**TEXTO APRESENTADO:**
===
Comentário

Catarina Pinheiro

Vamos gerir as nossas florestas ou vamos perder (ainda) mais tempo?

Como seria o nosso território se, quando eu era criança, tivéssemos agido com a competência necessária para gerir as nossas florestas? Não sei, mas sei que temos de fazer algo já. Se queremos beneficiar da riqueza destas áreas florestais é imperioso que saibamos geri-las. Passaram 40 anos desde que eu era criança, 40 anos de incêndios com intervalos menores, 40 anos de questionamento e indignação. Vamos perder ainda mais tempo?

Vou passar as férias na aldeia dos meus avós! Quantos disparavam esta resposta, com um brilho especial nos olhos, quando o ano escolar chegava ao fim? O leitor talvez seja um deles…

Cresci entre a lezíria ribatejana e a serra, onde viviam os meus avós. Os seus filhos, entre eles a minha mãe, deixaram a serra para trás, em busca de oportunidades de trabalho na área dos seus estudos. Outros emigraram, para a Suíça, França, Bélgica, …. Saíram e não regressaram. A aldeia não tinha como proporcionar‑lhes a vida que tinham, entretanto, construído.
===
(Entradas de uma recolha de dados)
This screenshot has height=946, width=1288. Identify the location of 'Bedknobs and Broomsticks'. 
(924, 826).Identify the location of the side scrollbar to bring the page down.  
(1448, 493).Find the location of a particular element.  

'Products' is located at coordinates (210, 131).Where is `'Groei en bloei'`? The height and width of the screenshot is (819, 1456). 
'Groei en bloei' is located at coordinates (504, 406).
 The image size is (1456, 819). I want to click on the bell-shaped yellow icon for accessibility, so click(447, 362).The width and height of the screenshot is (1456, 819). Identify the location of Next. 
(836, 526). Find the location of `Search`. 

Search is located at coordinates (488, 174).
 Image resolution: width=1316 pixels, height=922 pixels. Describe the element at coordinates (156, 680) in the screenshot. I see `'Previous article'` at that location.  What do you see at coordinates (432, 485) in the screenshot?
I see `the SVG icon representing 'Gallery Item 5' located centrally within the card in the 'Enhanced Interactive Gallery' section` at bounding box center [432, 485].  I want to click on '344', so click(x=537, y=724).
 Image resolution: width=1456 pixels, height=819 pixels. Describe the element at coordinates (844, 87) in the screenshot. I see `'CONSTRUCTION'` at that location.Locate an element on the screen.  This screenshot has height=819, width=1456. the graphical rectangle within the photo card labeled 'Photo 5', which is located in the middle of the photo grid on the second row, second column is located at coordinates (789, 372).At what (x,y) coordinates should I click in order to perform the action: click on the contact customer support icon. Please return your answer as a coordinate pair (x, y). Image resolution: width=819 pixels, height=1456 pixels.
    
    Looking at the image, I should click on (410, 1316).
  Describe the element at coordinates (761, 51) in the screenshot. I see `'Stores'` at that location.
===
**ENUNCIADO DA TAREFA:**
Pode transcrever, sem qualquer alteração, o trecho do texto sobre as florestas que começa em "Vamos gerir as" e termina em "ainda mais tempo?"? As entradas constituem material à parte, independente do texto sobre as florestas.

**RESULTADO:**
Vamos gerir as nossas florestas ou vamos perder (ainda) mais tempo?

Como seria o nosso território se, quando eu era criança, tivéssemos agido com a competência necessária para gerir as nossas florestas? Não sei, mas sei que temos de fazer algo já. Se queremos beneficiar da riqueza destas áreas florestais é imperioso que saibamos geri-las. Passaram 40 anos desde que eu era criança, 40 anos de incêndios com intervalos menores, 40 anos de questionamento e indignação. Vamos perder ainda mais tempo?